TEXT PROVIDED —

## begin

Tuesday, July 24, 2012

Les Kippel Interview with Dave Nelson, 1/76

Volume #3, Issue #1 -- January 1976
Interview with Dave Nelson
by Les Kippel
     This is an interview with Dave Nelson (who is not the brother of Rick Nelson), who plays guitar with the New Riders of the Purple Sage and the Good Ol’ Boys.
     The interview was held during his morning hours, 12 midnight to 2 A.M. at the band’s hotel, while they were on tour on the East Coast.
D.R.: Why don’t we start with the Unofficial Grateful Dead Family Tree? You were saying that there were a few errors in it?
Dave: Yes, the Hart Valley Drifters were years before Mother Macree’s and the Grateful Dead stems from Mother Macree’s, not the Hart Valley Drifters. Also, I don’t remember John Dawson being in Mother Macree’s, even though he might have when I wasn’t there.
     Mother Macree’s personnel was: Dave Parker on Washboard, Bob Matthews on Jug, Bob Weir on Jug, as well as "Washtub Bass", myself on guitar, and Garcia, and I think Hunter for a while, and then Pig Pen came in on it. The prime of the Jug Band was when I was living in Los Angeles, and Weir switched to guitar, and Pig Pen was singing a lot, in fact, most of the stuff.
D.R.: What year was Mother Macree’s?
Dave: I think around 1963 and 1964.
D.R.: We have a tape of Mother Macree’s that has two songs on it, from San Jose. On the tape, there is this rap from Garcia, and he says something like, "O.K. you guys, you come here, and you don’t know what to expect, and you have this misunderstanding built up in you, so we are going to give you a boo break, so you can boo us." Have you ever heard that tape?
Dave: No, but that sounds like a Hunter rap. He is the one who originated that type of stage rap. I have a tape of Hunter and the Black Mountain Boys, or the Wildwood Boys, which came before the Black Mountain Boys…
D.R.: I must interrupt. Who was in the Black Mountain Boys?

## end

Data extracted from a collection
## begin

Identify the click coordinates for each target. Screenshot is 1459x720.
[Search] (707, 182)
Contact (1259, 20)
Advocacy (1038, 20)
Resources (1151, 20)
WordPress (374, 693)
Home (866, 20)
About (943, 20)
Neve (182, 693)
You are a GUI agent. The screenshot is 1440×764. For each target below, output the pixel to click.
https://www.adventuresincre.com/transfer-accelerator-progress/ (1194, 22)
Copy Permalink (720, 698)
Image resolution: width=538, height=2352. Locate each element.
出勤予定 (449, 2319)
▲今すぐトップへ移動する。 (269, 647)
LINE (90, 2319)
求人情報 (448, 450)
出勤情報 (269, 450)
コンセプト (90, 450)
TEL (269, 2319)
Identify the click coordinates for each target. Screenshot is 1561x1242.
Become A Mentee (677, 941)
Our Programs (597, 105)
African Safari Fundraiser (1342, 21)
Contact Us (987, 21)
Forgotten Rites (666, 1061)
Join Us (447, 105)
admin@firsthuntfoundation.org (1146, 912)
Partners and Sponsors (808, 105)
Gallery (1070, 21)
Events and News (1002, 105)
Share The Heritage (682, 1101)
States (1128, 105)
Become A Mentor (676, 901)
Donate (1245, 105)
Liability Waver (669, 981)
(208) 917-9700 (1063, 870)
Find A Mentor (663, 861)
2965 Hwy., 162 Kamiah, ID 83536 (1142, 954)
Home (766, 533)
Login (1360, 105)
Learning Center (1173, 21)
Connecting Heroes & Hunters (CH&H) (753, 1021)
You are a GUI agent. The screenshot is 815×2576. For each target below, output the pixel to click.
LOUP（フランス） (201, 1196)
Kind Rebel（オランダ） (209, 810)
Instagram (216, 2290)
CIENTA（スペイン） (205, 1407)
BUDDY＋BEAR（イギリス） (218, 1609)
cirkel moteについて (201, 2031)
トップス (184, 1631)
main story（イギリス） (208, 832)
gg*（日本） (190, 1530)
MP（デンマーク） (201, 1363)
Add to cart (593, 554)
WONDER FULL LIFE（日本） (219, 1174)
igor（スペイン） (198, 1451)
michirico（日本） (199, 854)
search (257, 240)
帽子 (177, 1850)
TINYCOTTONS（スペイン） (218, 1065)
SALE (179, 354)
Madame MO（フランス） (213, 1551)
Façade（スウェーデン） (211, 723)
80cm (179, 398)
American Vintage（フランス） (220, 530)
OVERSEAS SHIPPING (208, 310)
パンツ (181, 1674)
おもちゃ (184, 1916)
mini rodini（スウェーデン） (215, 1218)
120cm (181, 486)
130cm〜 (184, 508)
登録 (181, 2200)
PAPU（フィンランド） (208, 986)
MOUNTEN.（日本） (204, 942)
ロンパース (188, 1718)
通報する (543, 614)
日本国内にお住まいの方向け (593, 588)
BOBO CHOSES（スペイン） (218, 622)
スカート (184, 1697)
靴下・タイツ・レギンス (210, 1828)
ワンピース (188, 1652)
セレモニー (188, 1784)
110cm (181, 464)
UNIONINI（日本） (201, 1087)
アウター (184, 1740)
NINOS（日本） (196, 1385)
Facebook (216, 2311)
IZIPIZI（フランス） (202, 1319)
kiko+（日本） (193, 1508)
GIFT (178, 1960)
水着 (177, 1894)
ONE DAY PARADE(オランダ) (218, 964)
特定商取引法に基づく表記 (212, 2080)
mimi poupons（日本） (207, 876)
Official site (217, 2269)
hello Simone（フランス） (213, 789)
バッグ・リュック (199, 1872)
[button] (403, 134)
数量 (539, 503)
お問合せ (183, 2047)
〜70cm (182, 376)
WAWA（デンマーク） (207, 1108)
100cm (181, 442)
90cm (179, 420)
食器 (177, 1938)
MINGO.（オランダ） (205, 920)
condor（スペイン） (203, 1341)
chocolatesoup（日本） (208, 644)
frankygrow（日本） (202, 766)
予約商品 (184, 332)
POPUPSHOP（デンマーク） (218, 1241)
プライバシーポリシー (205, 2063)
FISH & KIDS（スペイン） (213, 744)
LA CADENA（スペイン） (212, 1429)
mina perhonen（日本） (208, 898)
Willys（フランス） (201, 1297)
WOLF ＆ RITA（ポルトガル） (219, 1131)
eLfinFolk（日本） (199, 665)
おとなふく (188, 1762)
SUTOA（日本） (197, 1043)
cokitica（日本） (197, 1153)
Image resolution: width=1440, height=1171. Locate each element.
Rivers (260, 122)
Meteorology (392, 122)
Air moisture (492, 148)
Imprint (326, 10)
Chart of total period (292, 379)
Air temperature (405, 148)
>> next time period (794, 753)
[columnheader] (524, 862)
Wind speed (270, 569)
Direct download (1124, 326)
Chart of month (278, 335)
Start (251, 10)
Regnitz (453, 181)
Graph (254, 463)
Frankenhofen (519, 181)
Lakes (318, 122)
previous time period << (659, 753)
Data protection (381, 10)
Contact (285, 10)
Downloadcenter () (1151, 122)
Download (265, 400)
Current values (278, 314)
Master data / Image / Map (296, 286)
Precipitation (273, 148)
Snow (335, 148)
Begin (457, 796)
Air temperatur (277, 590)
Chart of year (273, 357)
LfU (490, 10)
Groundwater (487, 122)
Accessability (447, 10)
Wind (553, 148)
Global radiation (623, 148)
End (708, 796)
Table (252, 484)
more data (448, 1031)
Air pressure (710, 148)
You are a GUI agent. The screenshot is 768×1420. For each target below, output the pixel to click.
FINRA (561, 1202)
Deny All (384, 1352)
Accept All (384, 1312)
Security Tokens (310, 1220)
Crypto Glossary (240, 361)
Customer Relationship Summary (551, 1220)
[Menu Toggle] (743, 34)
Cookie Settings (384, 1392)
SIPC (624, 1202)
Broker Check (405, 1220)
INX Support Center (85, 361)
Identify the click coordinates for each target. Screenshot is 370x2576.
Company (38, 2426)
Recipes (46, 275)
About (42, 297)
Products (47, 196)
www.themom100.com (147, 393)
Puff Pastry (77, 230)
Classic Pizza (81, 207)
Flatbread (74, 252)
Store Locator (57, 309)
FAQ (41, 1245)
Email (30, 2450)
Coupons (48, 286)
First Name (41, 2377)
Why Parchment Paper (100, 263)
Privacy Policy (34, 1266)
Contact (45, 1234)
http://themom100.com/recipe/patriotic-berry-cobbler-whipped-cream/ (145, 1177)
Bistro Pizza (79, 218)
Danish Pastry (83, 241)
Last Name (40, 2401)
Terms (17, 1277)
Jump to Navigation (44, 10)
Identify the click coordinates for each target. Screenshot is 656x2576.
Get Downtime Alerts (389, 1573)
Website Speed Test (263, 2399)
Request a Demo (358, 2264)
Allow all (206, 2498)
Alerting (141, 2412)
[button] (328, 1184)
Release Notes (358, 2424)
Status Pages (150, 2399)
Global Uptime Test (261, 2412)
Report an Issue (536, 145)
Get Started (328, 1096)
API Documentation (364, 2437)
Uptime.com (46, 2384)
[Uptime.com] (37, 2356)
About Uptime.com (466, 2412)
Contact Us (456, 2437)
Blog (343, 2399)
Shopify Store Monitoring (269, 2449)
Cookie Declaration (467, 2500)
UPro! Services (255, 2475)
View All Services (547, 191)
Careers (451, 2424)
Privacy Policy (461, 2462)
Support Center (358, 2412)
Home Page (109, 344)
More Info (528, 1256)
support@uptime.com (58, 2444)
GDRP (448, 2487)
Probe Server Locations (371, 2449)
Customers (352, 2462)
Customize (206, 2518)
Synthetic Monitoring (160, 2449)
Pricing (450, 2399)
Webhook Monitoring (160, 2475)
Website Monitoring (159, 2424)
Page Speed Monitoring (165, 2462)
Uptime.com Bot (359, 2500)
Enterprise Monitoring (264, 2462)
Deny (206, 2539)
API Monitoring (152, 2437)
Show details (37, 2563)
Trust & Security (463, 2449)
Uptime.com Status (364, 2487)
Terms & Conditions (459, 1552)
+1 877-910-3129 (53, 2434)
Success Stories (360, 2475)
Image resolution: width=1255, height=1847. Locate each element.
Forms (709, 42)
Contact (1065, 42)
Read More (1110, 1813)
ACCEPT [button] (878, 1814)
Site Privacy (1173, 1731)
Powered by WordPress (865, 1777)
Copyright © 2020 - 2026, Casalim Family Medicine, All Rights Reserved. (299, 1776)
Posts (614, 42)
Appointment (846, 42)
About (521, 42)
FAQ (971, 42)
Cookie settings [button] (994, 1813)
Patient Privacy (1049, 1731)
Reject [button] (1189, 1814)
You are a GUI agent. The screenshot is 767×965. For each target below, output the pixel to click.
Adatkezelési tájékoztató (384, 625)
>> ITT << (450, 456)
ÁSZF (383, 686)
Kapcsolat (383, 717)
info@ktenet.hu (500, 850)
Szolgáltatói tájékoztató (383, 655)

## end

TASK SET —
1) Answer these questions from the Dave Nelson interview.
(a) What instrument does Dave Nelson play with the New Riders of the Purple Sage and the Good Ol' Boys?
(b) During what hours was the interview held?
(c) Around what years does Dave Nelson place Mother Macree's?
2) Reproduce the Dave Nelson interview between "Dave: Yes, the" and "was Mother Macree’s?", inclusive.

COMPLETED EXERCISE —
1)
(a) Guitar.
(b) From 12 midnight to 2 A.M.
(c) Around 1963 and 1964.

2)
Dave: Yes, the Hart Valley Drifters were years before Mother Macree’s and the Grateful Dead stems from Mother Macree’s, not the Hart Valley Drifters. Also, I don’t remember John Dawson being in Mother Macree’s, even though he might have when I wasn’t there.
     Mother Macree’s personnel was: Dave Parker on Washboard, Bob Matthews on Jug, Bob Weir on Jug, as well as "Washtub Bass", myself on guitar, and Garcia, and I think Hunter for a while, and then Pig Pen came in on it. The prime of the Jug Band was when I was living in Los Angeles, and Weir switched to guitar, and Pig Pen was singing a lot, in fact, most of the stuff.
D.R.: What year was Mother Macree’s?